Combined spinal-epidural analgesia/anesthesia combines the advantages of both spinal and epidural anesthesia: rapid onset of analgesia with a low dose of drug(s), followed by the ability to provide continuous analgesia/anesthesia. It may be used for both labor analgesia and cesarean delivery anesthesia. It is most common to use a needle-through-needle technique in which the epidural needle is advanced into the epidural space ( Fig. 48.1 ). The epidural needle then acts as an “introducer” for a long spinal needle (25- to 27-gauge).
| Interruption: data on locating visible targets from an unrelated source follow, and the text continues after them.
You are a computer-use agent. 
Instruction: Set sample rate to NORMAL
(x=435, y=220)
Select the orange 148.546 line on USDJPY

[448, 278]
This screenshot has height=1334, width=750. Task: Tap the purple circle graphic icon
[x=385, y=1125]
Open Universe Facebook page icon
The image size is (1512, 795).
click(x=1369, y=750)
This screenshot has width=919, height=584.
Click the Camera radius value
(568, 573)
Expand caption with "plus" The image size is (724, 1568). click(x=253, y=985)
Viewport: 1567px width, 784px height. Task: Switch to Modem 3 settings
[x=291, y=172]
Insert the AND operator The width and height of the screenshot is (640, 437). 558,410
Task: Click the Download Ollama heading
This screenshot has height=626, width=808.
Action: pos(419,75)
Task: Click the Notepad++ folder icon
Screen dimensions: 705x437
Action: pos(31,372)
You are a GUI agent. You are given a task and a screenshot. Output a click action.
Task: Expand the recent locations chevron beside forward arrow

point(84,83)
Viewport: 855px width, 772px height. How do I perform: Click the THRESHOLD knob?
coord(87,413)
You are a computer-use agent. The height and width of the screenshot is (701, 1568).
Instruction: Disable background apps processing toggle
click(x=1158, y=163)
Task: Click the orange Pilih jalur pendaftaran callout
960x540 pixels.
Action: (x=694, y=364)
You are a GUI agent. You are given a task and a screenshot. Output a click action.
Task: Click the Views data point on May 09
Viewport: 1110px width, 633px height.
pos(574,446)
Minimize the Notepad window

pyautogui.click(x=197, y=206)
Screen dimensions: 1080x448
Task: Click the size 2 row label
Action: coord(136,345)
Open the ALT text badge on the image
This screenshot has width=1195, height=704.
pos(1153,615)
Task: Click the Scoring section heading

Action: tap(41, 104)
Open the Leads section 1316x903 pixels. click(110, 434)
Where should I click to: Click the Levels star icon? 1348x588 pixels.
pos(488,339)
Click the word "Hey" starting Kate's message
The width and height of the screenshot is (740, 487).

The spinal needle is advanced through the epidural needle using the anesthesia provider’s dominant hand while the nondominant hand anchors the epidural needle by grasping the epidural needle hub between the thumb and first finger and placing the back of the hand against the patient’s back. This technique is similar to spinal anesthesia when the nondominant hand steadies the introducer needle as the spinal needle is advanced with the dominant hand. As the spinal needle tip passes the tip of the epidural needle, a small increase in resistance to advancement is usually noted. As soon as the anesthesia provider perceives the “pop” indicating puncture of the dura-arachnoid with the tip of the spinal needle, spinal needle advancement should stop. The hubs of the spinal needle and epidural needle are then firmly grasped together between the thumb and first finger of the nondominant hand and the spinal needle stylet is removed. After verifying backflow of CSF through the spinal needle, the syringe with the prepared spinal anesthetic solution is attached to the spinal needle hub and injected, and the empty syringe and spinal needle are removed together. The epidural catheter is then sited in the epidural space, exactly as if initiating continuous epidural anesthesia.